What's the state of PWA - Progressive Web Application - jumha
I&#x27;m leading a group of college students to build a visualization applications for a Solar panels system. 
- A data API already exists
- We need to build it for a Kiosk. So we only need to support a single platform
- Users need to interact with the app in the Kiosk
- We have experience building native mobile apps
- We&#x27;re considering PWA but we don&#x27;t have much experience with it.<p>We&#x27;re trying to choose between Android and PWA. What are you thoughts?
Is PWA still a `thing` or the industry has moved on to something else? 
Thanks.
======
tree_of_item
tl;dr PWAs are on the brink of being a "thing": technical abilities are
accumulating, but it's not clear if the political will to "commit to the web"
exists. If you have experience developing native apps, just do that. There's
no reason to jump ship and make a PWA because it's not clear if they're going
to take off or not.

Google has shown some investment in PWAs on Android with the development of
"WebAPKs", a way to manage the installation of progressive web apps through
the Play store.

However, this mechanism is not entirely public: Chrome for Android will create
a WebAPK when asked to add a PWA to the home screen, but currently you cannot
create a WebAPK yourself and list it in the Play Store.

## EXERCISES TO COMPLETE:
[a] From the forum thread on progressive web apps, list every bulleted point in the opening post that describes the project's situation.
[b] Proceed with the forum thread on progressive web apps, continuing the reply after its final sentence.

## Word and element locating data:
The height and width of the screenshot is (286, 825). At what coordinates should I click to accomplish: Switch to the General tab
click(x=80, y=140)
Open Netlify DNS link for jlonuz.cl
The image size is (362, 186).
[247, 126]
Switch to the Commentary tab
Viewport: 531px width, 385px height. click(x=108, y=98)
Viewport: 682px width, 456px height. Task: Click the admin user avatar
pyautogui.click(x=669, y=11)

---

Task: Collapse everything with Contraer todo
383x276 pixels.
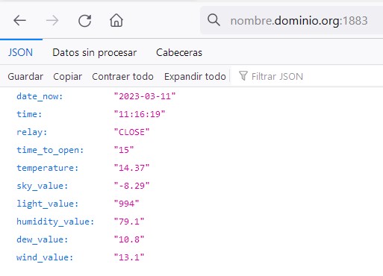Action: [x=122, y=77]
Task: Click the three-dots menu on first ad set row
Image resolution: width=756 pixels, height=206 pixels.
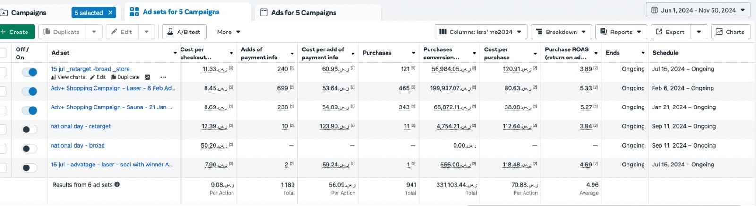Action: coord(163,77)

## RESULTS FOR THE EXERCISE:
[a]
- A data API already exists
- We need to build it for a Kiosk. So we only need to support a single platform
- Users need to interact with the app in the Kiosk
- We have experience building native mobile apps
- We're considering PWA but we don't have much experience with it.

[b]
The point I'm trying to make is that while PWAs are slowly gaining technical
abilities, Google hasn't yet gone "all in" wrt PWAs being a true form of
"app". It's not clear where exactly they're headed; there are some indications
that there is a kind of "cold war" between the Chrome and Android teams.[0]

Microsoft has shown much more commitment to PWAs by making them available in
the Windows app store. I believe Firefox has some support, and I'm only aware
of Safari recently starting development of Service Workers, a necessary
component for PWAs.

As far as adoption in the wild:

\- Google has created a PWA version of Maps, Maps Go, available in the Play
Store. This shows that PWAs are technically capable, but still not "blessed",
in that you couldn't make a PWA and list it in the store like that.

\- Twitter Lite in the Play Store is a WebView wrapper around a PWA, getting
around the restriction I just mentioned.

[0]: [https://medium.com/@firt/is-there-a-cold-war-between-
android...](https://medium.com/@firt/is-there-a-cold-war-between-android-and-
chrome-because-of-pwas-e50a7471056c)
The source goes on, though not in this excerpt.